12/08/2009 por Carta Forense

A 10ª Câmara Cível do Tribunal de Justiça do Rio acolheu recurso do Partido Democratas (DEM) e anulou decisão que o condenara a indenizar o cantor e compositor Milton Nascimento e o músico Wagner Tiso por danos materiais. Os artistas reclamavam que o partido teria reproduzido, sem autorização, a música "Coração de Estudante" em seu site. O DEM, no entanto, se defendeu afirmando que a exibição aconteceu no site do YouTube, sem qualquer ingerência ou controle do partido.

A ação de indenização havia sido julgada improcedente pela 40ª Vara Cível do Rio, que entendeu que os músicos não demonstraram, como lhes competia, o que alegavam. Milton Nascimento e Wagner Tiso recorreram da sentença e juntaram como prova um email do presidente do Democratas, Rodrigo Maia, em que ele confessara o uso indevido da música na convenção realizada em 28 de março de 2007. Com base nisso, a 16ª Câmara Cível do TJRJ, por dois votos a um, deu provimento ao recurso, condenando o DEM ao pagamento de danos materiais a serem apurados em liquidação de sentença.
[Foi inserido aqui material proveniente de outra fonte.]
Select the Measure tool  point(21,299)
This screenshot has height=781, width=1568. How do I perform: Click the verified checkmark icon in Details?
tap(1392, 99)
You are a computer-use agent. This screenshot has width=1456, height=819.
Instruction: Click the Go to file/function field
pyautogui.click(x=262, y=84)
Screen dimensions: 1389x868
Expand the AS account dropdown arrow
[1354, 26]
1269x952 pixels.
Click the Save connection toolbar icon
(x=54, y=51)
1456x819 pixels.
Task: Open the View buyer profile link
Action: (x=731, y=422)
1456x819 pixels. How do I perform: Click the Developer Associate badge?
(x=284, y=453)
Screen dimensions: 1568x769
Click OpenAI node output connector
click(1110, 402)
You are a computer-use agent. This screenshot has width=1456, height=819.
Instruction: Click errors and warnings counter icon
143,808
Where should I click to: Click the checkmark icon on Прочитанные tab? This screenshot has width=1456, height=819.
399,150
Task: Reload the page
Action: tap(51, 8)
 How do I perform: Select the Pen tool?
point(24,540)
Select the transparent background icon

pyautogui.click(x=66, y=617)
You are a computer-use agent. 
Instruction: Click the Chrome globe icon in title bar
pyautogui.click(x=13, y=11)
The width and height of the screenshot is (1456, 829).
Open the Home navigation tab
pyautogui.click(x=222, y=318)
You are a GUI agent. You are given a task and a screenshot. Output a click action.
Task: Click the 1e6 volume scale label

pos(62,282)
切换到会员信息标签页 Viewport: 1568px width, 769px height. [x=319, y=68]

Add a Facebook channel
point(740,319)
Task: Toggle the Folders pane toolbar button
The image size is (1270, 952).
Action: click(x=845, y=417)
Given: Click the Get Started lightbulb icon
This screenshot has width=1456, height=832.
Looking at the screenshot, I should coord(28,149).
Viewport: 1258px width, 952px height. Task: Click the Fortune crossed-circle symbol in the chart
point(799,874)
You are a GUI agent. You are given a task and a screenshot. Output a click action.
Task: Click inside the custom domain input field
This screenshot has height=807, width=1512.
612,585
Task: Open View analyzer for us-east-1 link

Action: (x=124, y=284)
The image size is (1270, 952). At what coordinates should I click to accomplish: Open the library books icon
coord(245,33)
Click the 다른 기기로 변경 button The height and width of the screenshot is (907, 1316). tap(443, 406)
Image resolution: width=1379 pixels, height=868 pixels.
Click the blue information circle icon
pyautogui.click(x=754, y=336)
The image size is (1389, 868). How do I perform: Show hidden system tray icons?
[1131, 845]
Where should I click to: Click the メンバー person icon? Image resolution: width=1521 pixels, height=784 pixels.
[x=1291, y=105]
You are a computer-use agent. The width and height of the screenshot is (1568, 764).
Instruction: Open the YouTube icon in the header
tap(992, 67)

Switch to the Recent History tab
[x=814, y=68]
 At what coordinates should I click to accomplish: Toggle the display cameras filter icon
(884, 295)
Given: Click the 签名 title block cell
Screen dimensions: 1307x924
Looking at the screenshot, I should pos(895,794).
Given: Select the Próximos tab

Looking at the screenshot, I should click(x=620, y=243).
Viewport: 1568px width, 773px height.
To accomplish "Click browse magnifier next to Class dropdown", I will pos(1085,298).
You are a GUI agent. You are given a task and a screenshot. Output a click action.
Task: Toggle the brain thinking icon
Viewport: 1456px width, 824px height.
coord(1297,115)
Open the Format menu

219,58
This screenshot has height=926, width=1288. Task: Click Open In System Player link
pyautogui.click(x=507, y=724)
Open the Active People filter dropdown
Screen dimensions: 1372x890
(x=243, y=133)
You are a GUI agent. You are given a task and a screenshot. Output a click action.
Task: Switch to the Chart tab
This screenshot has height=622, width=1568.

Na ocasião, ficou vencido o relator do processo, desembargador Mario Robert Mannheimer. Para ele, o email nenhuma influência tinha para o julgamento da questão, pois fazia referência ao uso da canção em convenção do partido, e o pedido formulado pelos artistas se baseou na utilização da música no site do DEM. Daí entendeu que a posição adotada pela maioria da 16ª Câmara implicou em julgamento extra petita - fora do pedido.

Com base neste voto, o DEM interpôs recurso de embargos infringentes, pedindo o desprovimento da apelação e o restabelecimento da sentença da primeira instância. Ao analisarem a matéria, os desembargadores da 10ª Câmara Cível, por unanimidade, acolheram o recurso.

 "Verifica-se, sem muito esforço, que a parte autora não demonstrou, como lhe competia, o fato constitutivo do seu direito, desinteressando-se na produção de qualquer prova e, na hipótese em exame, a prova pericial seria de grande importância para se aferir se o réu utilizou-se da música dos autores em seu site como afirmado na inicial", escreveu a relatora, desembargadora Marília de Castro Neves Vieira.